__Work to be completed__. Rewrite all of the records below, replacing each "computer-use agent" with "desktop agent" and leaving everything else unchanged.
* Start Data supplied *
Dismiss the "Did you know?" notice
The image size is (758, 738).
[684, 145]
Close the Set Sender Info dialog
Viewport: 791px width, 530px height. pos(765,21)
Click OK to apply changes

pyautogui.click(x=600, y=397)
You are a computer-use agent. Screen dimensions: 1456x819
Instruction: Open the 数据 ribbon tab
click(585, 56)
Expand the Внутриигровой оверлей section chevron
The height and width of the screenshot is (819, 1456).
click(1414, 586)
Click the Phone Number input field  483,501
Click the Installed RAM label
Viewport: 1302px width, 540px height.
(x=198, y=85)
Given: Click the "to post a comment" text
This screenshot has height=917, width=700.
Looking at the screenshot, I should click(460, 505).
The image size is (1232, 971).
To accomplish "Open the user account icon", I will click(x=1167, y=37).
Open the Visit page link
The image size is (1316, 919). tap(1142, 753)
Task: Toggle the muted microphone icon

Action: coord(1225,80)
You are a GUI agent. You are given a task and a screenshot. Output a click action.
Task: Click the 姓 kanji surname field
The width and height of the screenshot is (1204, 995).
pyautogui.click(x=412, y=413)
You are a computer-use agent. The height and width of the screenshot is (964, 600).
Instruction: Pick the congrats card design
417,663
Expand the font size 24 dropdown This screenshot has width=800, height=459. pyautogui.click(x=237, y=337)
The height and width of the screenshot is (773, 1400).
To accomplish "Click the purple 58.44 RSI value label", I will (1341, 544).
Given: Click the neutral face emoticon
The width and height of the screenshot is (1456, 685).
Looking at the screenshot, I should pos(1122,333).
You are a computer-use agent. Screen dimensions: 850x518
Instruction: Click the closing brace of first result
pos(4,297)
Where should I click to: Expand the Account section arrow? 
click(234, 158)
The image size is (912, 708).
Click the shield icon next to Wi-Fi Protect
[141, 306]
* End Data supplied *
__Exercise result__.
Dismiss the "Did you know?" notice
The image size is (758, 738).
[684, 145]
Close the Set Sender Info dialog
Viewport: 791px width, 530px height. pos(765,21)
Click OK to apply changes

pyautogui.click(x=600, y=397)
You are a desktop agent. Screen dimensions: 1456x819
Instruction: Open the 数据 ribbon tab
click(585, 56)
Expand the Внутриигровой оверлей section chevron
The height and width of the screenshot is (819, 1456).
click(1414, 586)
Click the Phone Number input field  483,501
Click the Installed RAM label
Viewport: 1302px width, 540px height.
(x=198, y=85)
Given: Click the "to post a comment" text
This screenshot has height=917, width=700.
Looking at the screenshot, I should click(460, 505).
The image size is (1232, 971).
To accomplish "Open the user account icon", I will click(x=1167, y=37).
Open the Visit page link
The image size is (1316, 919). tap(1142, 753)
Task: Toggle the muted microphone icon

Action: coord(1225,80)
You are a GUI agent. You are given a task and a screenshot. Output a click action.
Task: Click the 姓 kanji surname field
The width and height of the screenshot is (1204, 995).
pyautogui.click(x=412, y=413)
You are a desktop agent. The height and width of the screenshot is (964, 600).
Instruction: Pick the congrats card design
417,663
Expand the font size 24 dropdown This screenshot has width=800, height=459. pyautogui.click(x=237, y=337)
The height and width of the screenshot is (773, 1400).
To accomplish "Click the purple 58.44 RSI value label", I will (1341, 544).
Given: Click the neutral face emoticon
The width and height of the screenshot is (1456, 685).
Looking at the screenshot, I should pos(1122,333).
You are a desktop agent. Screen dimensions: 850x518
Instruction: Click the closing brace of first result
pos(4,297)
Where should I click to: Expand the Account section arrow? 
click(234, 158)
The image size is (912, 708).
Click the shield icon next to Wi-Fi Protect
[141, 306]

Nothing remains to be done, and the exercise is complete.